Posterior subtalar joint effusion-synovitis has been implicated in PAIS and has been described in symptomatic ballet dancers [1, 44], soccer players [45], and other athletes [6]. The definition and measurement of subtalar joint effusion-synovitis vary between studies, and there are no published data on effusion sizes in PAIS. In this study, a very high proportion of participants demonstrated posterior talocrural or subtalar joint effusion-synovitis. In the general population, the presence of talocrural and subtalar articular fluid is a common MRI finding despite symptom status and should not be considered atypical [36]. In a previous study of 23 dancers diagnosed with PAIS, posterior talocrural synovitis was found in 100% of participants [1]. This study supports that the presence of posterior talocrural and subtalar joint effusion-synovitis may be typical MRI findings in elite athletes and dancers, perhaps representing a response to chronic subtalar joint loading, or chronic instability following repeated ankle sprains [46,47,48] rather than PAIS-specific pathology.

In this study, previous lateral ankle sprain was common in both groups, which may have been a contributing factor to the high prevalence of effusion-synovitis. The larger effusion-synovitis sizes in dancers may be due to increased loading through the subtalar joint or increased subtalar joint translation due to hypermobility or chronic laxity [49]. Previous en pointe MRI studies have demonstrated apparent anterior talar translation underneath the tibia associated with posterior convergence of the distal tibia and superior calcaneum in end-range plantarflexion [20, 50]. Translations at the subtalar joint have not been compared between dancers and athletes; however, greater effusion size in dancers may indicate a ballet-specific sub-category of PAIS.

It is possible that activity-specific loading patterns, both prior to and after skeletal maturation, contribute to distinct posterior ankle morphology and pathology detected on MRI in dancers and sportspeople. Future longitudinal research in skeletally immature athletes and dancers could provide insight into the effects of ankle loading on the osseous development of the posterior talus.

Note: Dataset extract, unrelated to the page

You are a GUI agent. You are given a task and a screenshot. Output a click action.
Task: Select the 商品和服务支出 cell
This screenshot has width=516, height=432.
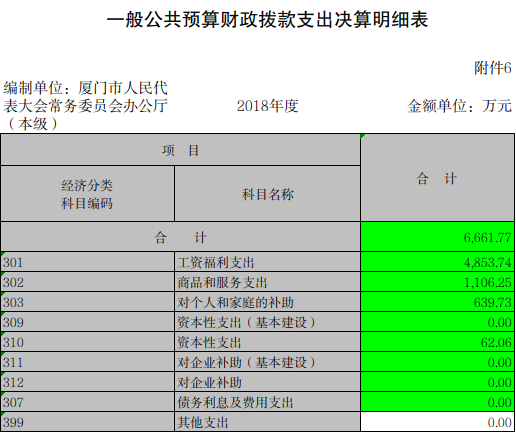click(x=267, y=282)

This study utilised an optimised 3.0-T MRI protocol to collect high-quality images. Imaging scoring reliability testing was acceptable for all MRI features except for poor interobserver and intraobserver reliability for the presence of FHL tenosynovitis, the size of talocrural joint effusion-synovitis, and fair interobserver reliability for an increased signal at the os trigonum synchondrosis; therefore, these findings should be interpreted with caution. Conventional radiographs have a lower sensitivity for identifying an os trigonum or Stieda process and may explain why the prevalence of these findings in this study was higher than in other studies. Furthermore, there is no accepted cut-off length for classification as a Stieda process in any imaging modality [16, 17, 19], and this may explain the variation in prevalence between this and other studies. The preferential imaging of feet with a history of symptoms may have introduced selection bias, resulting in a greater prevalence of imaging findings than only imaging feet with no history of injury/symptoms.

A high prevalence of PAIS-associated MRI findings was found in dancers and athletes performing at full workloads. It is possible that these findings may simply reflect chronic exposure to high ankle loads. Trends were observed between different groups, with male athletes having a higher prevalence of os trigonum or Stieda process, and dancers having larger posterior subtalar joint effusion-synovitis. These findings imply that there may be sub-categories of PAIS based on activity-type exposure and sex-based biomechanics. Future longitudinal research in skeletally immature male and female athletes and dancers would determine the effects of activity on the osseous development of the posterior talus.